The book goes on to demonstrate how the study of psychotherapy seems to be a study of the logical form of clinical practice. Psychotherapy exists to the extent that the notion of psychology has its ground within itself. Although there is room for positivist notions, psychotherapy requires accessing the world that it reflects, within the confines of the investigation that it mirrors, existing in mind as a process of thought and understanding, extinguished fully into life, dialectically related to insight. Constantly changing, psychotherapy’s fluid, living, subjective, and relational quality is missed in measurement. As Woolfolk says, “capturing and assessing mental life is sometimes like nailing Jell-O to a wall” (p. 75).
One of the major points made by Woolfolk is that the value of psychotherapy is not an objective claim, but more of a way of life. Schools of psychological thought are like cultural islands, with their own customs and practices of interpretation, explanation, and understanding. Although they have the same subject of interest and generally agreed-upon definitions of therapeutic relationship, psychotherapy research has not determined scientific laws of clinical practice or underlying mechanisms, so differing approaches are not being integrated.
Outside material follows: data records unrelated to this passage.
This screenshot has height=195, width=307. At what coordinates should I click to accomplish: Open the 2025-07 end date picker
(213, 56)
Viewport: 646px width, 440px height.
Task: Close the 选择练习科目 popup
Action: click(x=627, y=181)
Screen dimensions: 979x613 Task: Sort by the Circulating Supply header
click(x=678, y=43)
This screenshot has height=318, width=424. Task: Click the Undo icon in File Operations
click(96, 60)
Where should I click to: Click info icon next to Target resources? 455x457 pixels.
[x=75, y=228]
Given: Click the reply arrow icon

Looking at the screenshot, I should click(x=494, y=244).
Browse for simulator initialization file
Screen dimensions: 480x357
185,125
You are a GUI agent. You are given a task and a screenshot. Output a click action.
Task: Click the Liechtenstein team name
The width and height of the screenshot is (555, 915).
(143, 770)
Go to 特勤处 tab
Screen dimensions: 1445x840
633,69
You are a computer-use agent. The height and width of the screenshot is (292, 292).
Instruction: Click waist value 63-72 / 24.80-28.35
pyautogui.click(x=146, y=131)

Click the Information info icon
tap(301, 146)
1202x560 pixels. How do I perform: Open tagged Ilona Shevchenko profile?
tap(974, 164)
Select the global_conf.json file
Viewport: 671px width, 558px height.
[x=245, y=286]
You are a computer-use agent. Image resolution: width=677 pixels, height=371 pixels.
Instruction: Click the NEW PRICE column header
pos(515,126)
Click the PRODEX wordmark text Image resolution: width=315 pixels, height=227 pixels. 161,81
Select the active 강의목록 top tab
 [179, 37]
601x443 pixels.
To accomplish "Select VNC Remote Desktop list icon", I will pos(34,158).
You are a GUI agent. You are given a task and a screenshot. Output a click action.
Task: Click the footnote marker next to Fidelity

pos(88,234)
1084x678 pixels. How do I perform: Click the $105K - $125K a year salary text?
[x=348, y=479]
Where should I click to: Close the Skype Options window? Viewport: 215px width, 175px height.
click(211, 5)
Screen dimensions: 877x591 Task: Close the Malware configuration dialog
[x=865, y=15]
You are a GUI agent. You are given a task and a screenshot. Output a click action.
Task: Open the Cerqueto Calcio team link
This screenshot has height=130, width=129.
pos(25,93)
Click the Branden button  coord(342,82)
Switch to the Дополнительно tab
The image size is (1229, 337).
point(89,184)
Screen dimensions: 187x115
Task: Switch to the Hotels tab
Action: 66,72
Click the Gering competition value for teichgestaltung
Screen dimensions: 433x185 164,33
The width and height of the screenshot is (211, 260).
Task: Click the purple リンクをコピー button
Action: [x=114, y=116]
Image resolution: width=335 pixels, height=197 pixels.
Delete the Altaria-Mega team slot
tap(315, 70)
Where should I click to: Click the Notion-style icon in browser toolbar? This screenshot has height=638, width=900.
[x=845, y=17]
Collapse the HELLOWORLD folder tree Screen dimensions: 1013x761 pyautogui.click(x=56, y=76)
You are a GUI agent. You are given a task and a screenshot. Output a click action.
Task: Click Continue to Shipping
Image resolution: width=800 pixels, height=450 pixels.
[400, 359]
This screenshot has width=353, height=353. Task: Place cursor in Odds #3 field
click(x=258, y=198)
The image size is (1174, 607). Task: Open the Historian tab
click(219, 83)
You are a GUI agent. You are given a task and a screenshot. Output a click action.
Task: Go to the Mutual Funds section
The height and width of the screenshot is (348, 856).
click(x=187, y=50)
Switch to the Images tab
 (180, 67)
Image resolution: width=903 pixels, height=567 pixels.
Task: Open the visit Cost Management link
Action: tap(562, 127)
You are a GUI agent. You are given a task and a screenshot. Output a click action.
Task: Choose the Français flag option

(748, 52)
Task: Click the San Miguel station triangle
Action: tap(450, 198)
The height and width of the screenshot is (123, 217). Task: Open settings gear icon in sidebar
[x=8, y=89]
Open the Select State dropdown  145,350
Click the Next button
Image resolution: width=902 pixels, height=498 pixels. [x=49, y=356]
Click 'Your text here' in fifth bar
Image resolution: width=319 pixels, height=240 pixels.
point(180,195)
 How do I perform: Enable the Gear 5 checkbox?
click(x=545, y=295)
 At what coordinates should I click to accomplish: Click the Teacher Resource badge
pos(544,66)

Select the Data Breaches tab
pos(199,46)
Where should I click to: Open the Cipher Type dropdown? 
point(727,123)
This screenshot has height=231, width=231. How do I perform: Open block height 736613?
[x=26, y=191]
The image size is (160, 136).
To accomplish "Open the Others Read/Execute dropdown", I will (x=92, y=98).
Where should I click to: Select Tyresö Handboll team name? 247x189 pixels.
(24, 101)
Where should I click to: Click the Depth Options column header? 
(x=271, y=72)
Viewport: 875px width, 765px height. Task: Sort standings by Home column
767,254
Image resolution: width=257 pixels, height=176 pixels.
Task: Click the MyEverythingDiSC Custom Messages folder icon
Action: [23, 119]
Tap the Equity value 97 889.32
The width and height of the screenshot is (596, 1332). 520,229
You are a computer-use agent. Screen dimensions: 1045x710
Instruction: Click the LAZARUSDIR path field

Woolfolk explains how the DSMs do not provide an intellectually sound basis for scientific research or public health policy; following extremely expensive and unsuccessful efforts to develop new drugs that target specific brain pathways, some pharmaceutical companies are shutting down their psychiatric drug discovery programs.
One puzzling weakness of the book is that Woolfolk’s American perspective ignores the history of psychotherapy in the rest of the world. He writes of the importance of sociology, anthropology, and history for understanding current notions of psychotherapy. Counter to Woolfolk’s claim, psychotherapy is not a principal export of the United States. Watershed developments in psychotherapy in the 20th century occurred throughout the world. Once the reader accepts the book as primarily a review of U.S. English-language literature and a study of the value of psychotherapy in the U.S., it is of interest to see how managed care in the U.S. has impacted methods of research and definitions of value shaping the meaning of psychotherapy. With this focus, Woolfolk provides a good review pointing to the limitations of using the scientific method to predict and control psychotherapy outcomes and understand the psychotherapy process.
Second, although for the most part the book highlights our limited understanding of psychotherapy, at times Woolfolk seems intent on progress, and he borders on writing a Whig history of psychotherapy wherein there is an inevitable progression towards greater enlightenment rather than staying with the cultural-historical determinants of any understanding.
Courses in clinical or counselling psychology could use this book to foster a critical perspective on clinical research. The critique of psychotherapy as psychotechnology and the implication for theories of human nature is longstanding, yet it is valuable to review the history of this development as Woolfolk does. What he adds to this discussion is the observation that “no important fundamentally new developments or techniques or schools of therapy have arisen since the 1970s” (p. 12). This observation is incentive for a new form of investigation and evaluation of psychotherapy.